Yaeko Nogami (野上 弥生子, Nogami Yaeko) was the pen-name of a novelist of the Shōwa period Japan. Her maiden name was Kotegawa Yae.

==Early life==
Nogami was born in Usuki in Oita prefecture as the daughter of a wealthy sake brewer. She was taught at home by private tutors, including Kubo Kaizo, who introduced her to classic Chinese literature, classic Japanese literature and taught her the art of writing tanka poetry. She met the novelist Kinoshita Naoe, who persuaded her to enter the Meiji-Jogakkō, a Christian-orientated girls’ school in Tokyo. While a student in Tokyo, she met Nogami Toyoichirō, a student of Noh drama and English literature under Natsume Sōseki. They were married in 1906, but she continued to work towards literary recognition. Her first published work was a short story Enishi ("Ties of Love") in the literary magazine Hototogisu in 1907.

==Literary career==
In the 1910s, Nogami submitted poems and short stories to the mainstream literary journal Chuo Koron, Shincho, and to the feminist magazine Seito, and gained a substantial following with fans of the proletarian literature movement. She maintained a correspondence with fellow female writers Yuasa Yoshiko and Miyamoto Yuriko, with whom she shared the sentiment that literature must serve a purpose towards increasing morality and social activism. In 1922, she published Kaijin maru ("The Neptune", tr. 1957), a shocking semi-factual account of four men in the crew of a wrecked fishing boat who must struggle with the choice of starvation or cannibalism. This novel was adapted into the 1962 film Ningen directed by Kaneto Shindo.

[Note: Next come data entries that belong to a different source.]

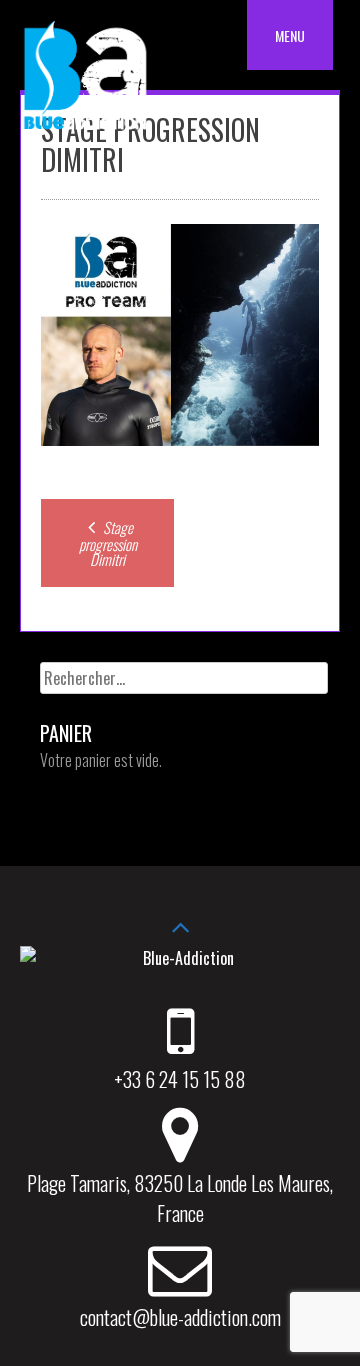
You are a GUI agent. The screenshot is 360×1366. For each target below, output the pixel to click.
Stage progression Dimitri (108, 543)
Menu (290, 35)
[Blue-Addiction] (85, 133)
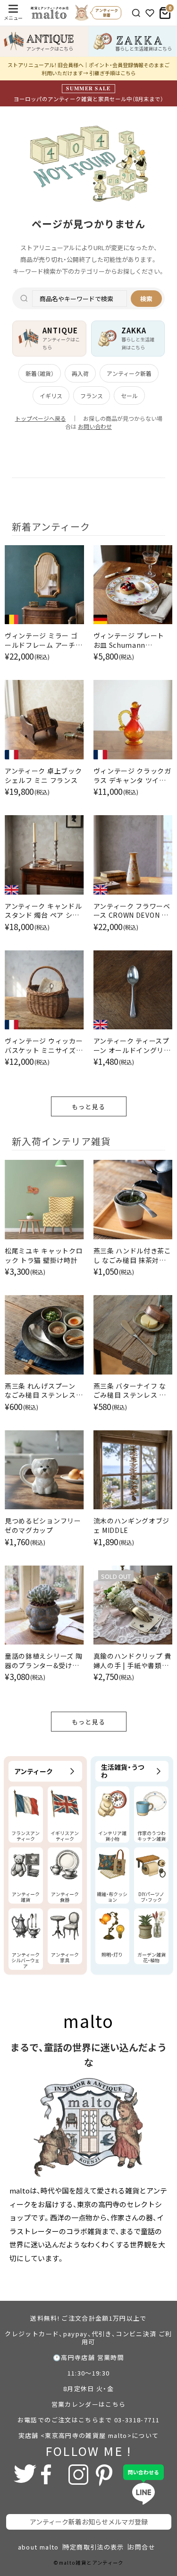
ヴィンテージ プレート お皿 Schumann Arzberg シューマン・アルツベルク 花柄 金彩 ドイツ (131, 640)
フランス (91, 396)
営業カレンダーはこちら (88, 2404)
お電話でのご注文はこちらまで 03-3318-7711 (88, 2420)
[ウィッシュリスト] (149, 13)
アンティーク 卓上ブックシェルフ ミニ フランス (43, 775)
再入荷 (80, 373)
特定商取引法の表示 (93, 2547)
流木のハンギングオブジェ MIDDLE (131, 1525)
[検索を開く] (136, 13)
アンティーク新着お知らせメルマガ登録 (89, 2521)
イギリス (51, 396)
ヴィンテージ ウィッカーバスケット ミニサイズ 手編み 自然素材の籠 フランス (44, 1045)
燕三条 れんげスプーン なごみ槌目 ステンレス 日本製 (40, 1391)
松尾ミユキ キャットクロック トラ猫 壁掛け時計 (44, 1255)
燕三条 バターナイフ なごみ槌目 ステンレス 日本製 (129, 1391)
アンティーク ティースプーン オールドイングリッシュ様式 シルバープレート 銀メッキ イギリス (132, 1045)
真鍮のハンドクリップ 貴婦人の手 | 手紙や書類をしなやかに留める (132, 1661)
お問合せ (141, 2547)
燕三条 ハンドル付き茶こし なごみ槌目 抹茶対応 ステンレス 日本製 (132, 1255)
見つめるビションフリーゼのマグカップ (43, 1525)
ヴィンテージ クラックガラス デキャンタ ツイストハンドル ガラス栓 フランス (132, 775)
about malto (38, 2547)
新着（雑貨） (39, 373)
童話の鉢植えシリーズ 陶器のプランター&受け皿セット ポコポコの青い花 (44, 1661)
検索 (146, 298)
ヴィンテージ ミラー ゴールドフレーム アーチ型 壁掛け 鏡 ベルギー (43, 640)
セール (129, 396)
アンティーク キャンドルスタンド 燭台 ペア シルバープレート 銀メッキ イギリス (43, 911)
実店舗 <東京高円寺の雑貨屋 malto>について (88, 2435)
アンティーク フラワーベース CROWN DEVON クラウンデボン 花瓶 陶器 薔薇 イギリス (131, 911)
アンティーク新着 (129, 373)
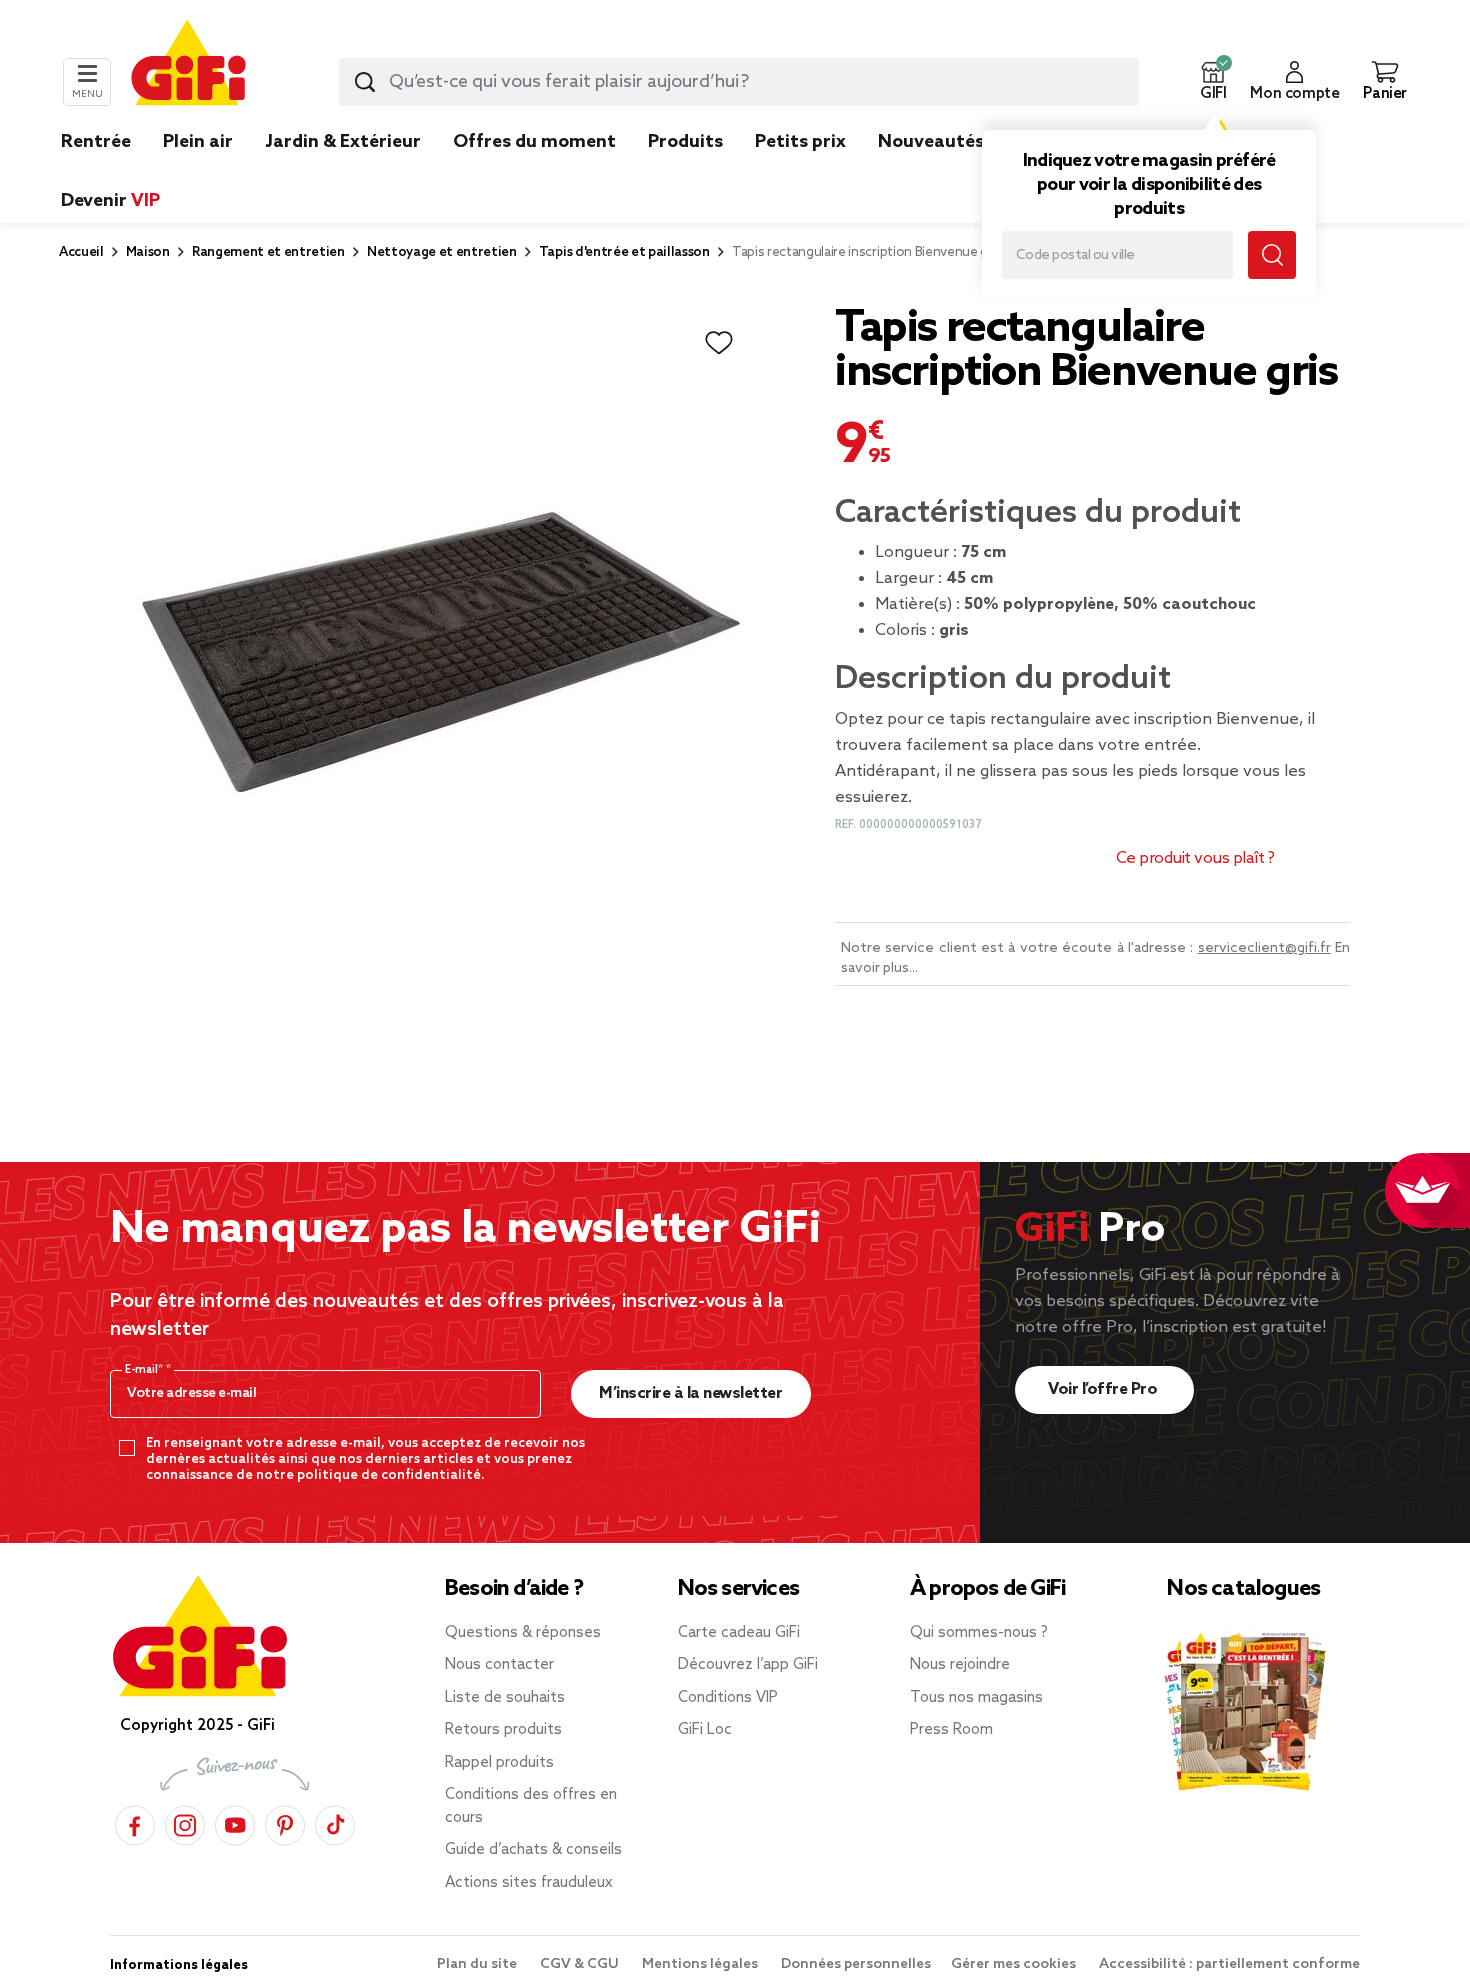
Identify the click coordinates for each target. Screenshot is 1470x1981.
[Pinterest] (285, 1822)
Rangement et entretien (268, 252)
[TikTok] (335, 1822)
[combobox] (739, 82)
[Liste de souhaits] (719, 343)
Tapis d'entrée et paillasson (624, 252)
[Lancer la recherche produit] (365, 82)
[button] (1213, 82)
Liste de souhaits (505, 1698)
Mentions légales (701, 1964)
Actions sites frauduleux (529, 1883)
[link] (685, 172)
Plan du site (478, 1964)
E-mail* (145, 1370)
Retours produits (503, 1730)
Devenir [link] (110, 201)
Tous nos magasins (976, 1698)
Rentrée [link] (96, 142)
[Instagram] (185, 1822)
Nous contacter (499, 1665)
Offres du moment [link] (534, 142)
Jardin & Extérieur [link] (343, 142)
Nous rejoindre (960, 1665)
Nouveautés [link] (931, 142)
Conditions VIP (728, 1698)
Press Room (951, 1730)
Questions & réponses (523, 1633)
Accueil (81, 252)
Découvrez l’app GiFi (748, 1665)
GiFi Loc (705, 1730)
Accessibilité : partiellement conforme (1229, 1964)
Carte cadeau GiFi (739, 1633)
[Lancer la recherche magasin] (1272, 255)
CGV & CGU (581, 1964)
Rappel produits (499, 1763)
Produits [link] (685, 142)
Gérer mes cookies (1015, 1964)
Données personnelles (856, 1964)
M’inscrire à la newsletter (690, 1393)
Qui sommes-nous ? (979, 1633)
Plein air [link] (198, 142)
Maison (148, 252)
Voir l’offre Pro (1104, 1389)
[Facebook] (135, 1822)
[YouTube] (235, 1822)
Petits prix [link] (800, 142)
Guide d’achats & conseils (533, 1850)
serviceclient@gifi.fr (1264, 948)
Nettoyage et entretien (442, 252)
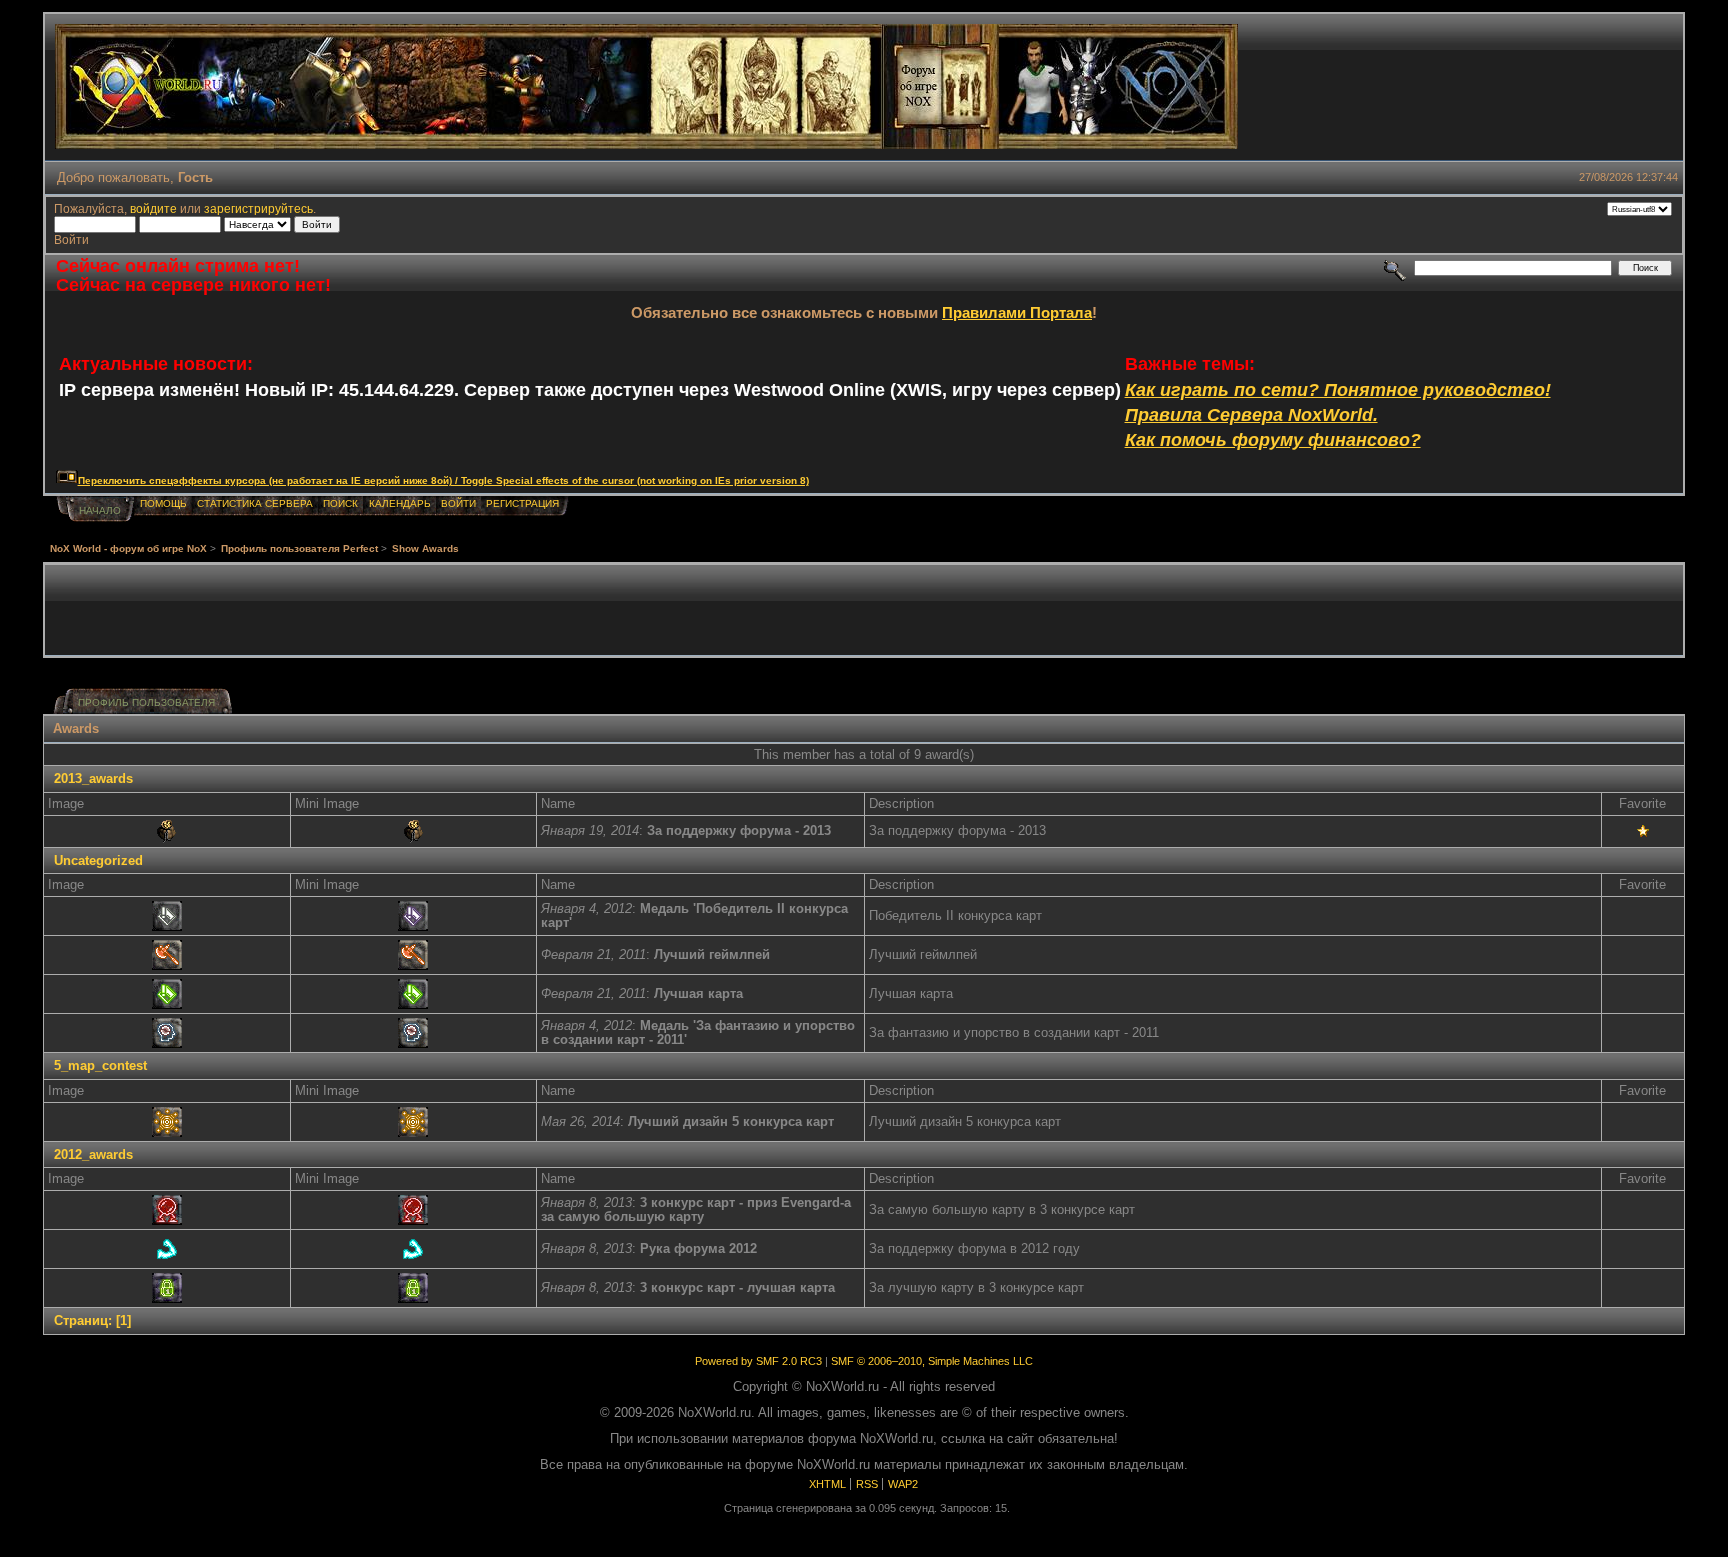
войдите (153, 208)
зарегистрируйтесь (258, 208)
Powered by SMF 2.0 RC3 (758, 1361)
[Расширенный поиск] (1395, 267)
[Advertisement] (864, 610)
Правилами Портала (1017, 312)
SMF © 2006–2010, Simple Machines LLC (932, 1361)
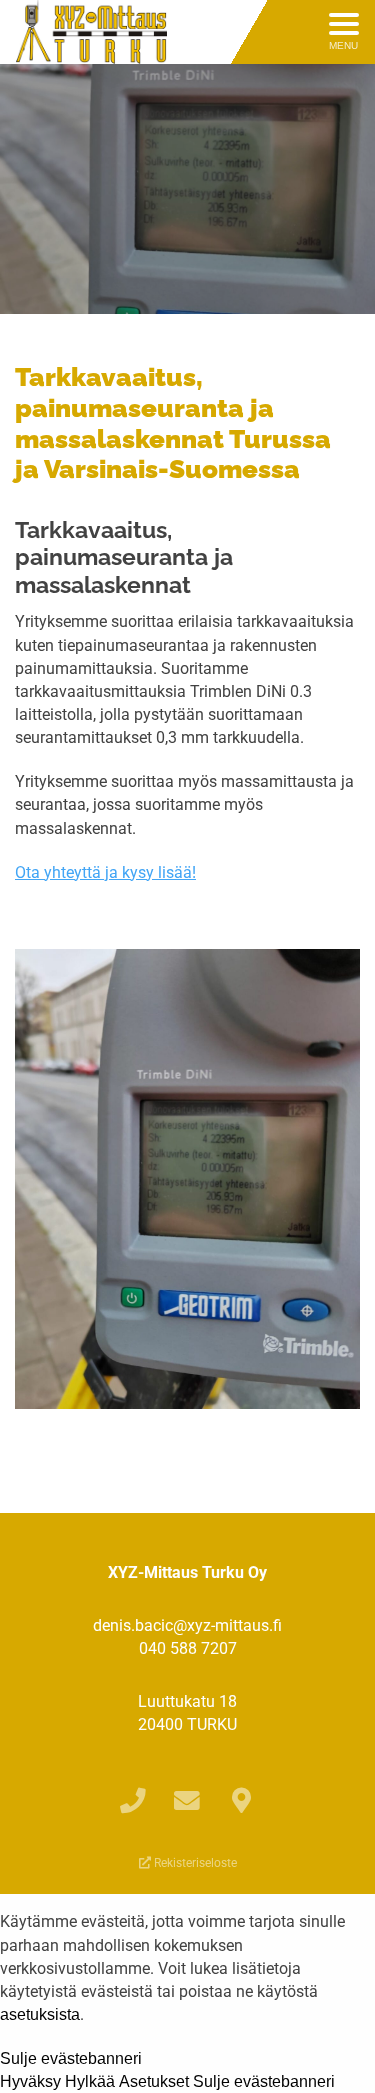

Nogami started to explore historical fiction in the 1920s, with Oishi Yoshio, a story about one of the Forty-seven Ronin in 1926. That same year, she and her husband translated Jane Austen's novel Pride and Prejudice into Japanese, which was the first translation of Austen into Japanese. Nogami liked Pride and Prejudice so much that in 1928 she published a novel, Machiko, that reset Pride and Prejudice in Taishō era Japan, with the heroine Machiko who was inspired by Elizabeth Bennet, the hero Mr. Kawai who was based on Mr. Darcy, and the villain Seki who was based on Wickham.

As the Japanese government turned increasingly toward totalitarianism and it appeared that war was inevitable, she and her husband traveled to Europe where they witnessed the outbreak of the Spanish Civil War and ominous signs that would lead up to World War II. They returned to Japan prior to the outbreak of World War II, and she concentrated on her writing. In the post-war period, she resumed her contacts with Miyamoto Yuriko, and joined her in the foundation of the Shin Nihon Bungakukai.

Her postwar output was prolific and varied, including the Yomiuri Prize-winning 1957 novel (迷路, Meiro) and Hideyoshi to Rikyu ("Hideyoshi and Rikyu", 1962–1963), in which she explores the relationship between artist and patron (in this case Toyotomi Hideyoshi and Sen no Rikyū). The latter novel was adapted into the film Rikyu by Japanese director Hiroshi Teshigahara.